* [Dataset]
------------------------------------
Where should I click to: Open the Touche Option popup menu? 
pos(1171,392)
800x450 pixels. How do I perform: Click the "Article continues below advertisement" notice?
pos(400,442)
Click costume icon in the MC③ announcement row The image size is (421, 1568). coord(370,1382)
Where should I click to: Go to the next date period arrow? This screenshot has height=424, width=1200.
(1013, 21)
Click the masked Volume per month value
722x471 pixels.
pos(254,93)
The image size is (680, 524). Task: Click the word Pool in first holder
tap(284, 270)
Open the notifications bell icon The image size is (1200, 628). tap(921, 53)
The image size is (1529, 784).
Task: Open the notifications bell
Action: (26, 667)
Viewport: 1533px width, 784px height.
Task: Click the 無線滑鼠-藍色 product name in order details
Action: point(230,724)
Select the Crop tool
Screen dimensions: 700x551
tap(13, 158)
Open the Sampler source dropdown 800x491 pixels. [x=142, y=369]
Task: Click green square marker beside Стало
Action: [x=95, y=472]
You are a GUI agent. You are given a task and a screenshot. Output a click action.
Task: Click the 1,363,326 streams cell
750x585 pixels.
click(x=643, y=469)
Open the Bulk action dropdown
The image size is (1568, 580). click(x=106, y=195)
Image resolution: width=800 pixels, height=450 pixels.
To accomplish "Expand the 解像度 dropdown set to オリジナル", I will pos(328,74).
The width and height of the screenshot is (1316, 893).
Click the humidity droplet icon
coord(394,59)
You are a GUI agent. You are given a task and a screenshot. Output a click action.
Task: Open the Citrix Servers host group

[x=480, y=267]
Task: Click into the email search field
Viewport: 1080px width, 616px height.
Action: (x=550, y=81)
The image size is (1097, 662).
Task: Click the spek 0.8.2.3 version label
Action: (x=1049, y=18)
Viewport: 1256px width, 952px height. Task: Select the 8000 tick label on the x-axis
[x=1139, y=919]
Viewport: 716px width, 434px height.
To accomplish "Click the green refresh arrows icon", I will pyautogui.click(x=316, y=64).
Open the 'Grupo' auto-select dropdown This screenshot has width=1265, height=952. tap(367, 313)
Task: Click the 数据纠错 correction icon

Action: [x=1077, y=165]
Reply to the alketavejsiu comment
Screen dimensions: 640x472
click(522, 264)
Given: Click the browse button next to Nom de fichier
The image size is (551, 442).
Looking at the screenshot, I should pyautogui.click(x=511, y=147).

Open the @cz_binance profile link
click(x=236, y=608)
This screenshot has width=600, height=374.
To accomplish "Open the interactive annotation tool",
------------------------------------
* [Assignment]
Please give back exactly the lines of this listing beginning at the line with "Click the masked Volume per month value" and ending with the line with "Image resolution: width=800", both included, and nothing else.

* [Problem solution]
Click the masked Volume per month value
722x471 pixels.
pos(254,93)
The image size is (680, 524). Task: Click the word Pool in first holder
tap(284, 270)
Open the notifications bell icon The image size is (1200, 628). tap(921, 53)
The image size is (1529, 784).
Task: Open the notifications bell
Action: (26, 667)
Viewport: 1533px width, 784px height.
Task: Click the 無線滑鼠-藍色 product name in order details
Action: point(230,724)
Select the Crop tool
Screen dimensions: 700x551
tap(13, 158)
Open the Sampler source dropdown 800x491 pixels. [x=142, y=369]
Task: Click green square marker beside Стало
Action: [x=95, y=472]
You are a GUI agent. You are given a task and a screenshot. Output a click action.
Task: Click the 1,363,326 streams cell
750x585 pixels.
click(x=643, y=469)
Open the Bulk action dropdown
The image size is (1568, 580). click(x=106, y=195)
Image resolution: width=800 pixels, height=450 pixels.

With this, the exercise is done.